▸ WHAT THE EXERCISE ASKS:
The answer is all of the data, repeated exactly.
---------- RECORD EXTRACTS
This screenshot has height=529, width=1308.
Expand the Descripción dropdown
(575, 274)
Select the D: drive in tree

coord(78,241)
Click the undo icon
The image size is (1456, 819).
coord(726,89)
--------------------
▸ OUTPUT OF THE TASK:
This screenshot has height=529, width=1308.
Expand the Descripción dropdown
(575, 274)
Select the D: drive in tree

coord(78,241)
Click the undo icon
The image size is (1456, 819).
coord(726,89)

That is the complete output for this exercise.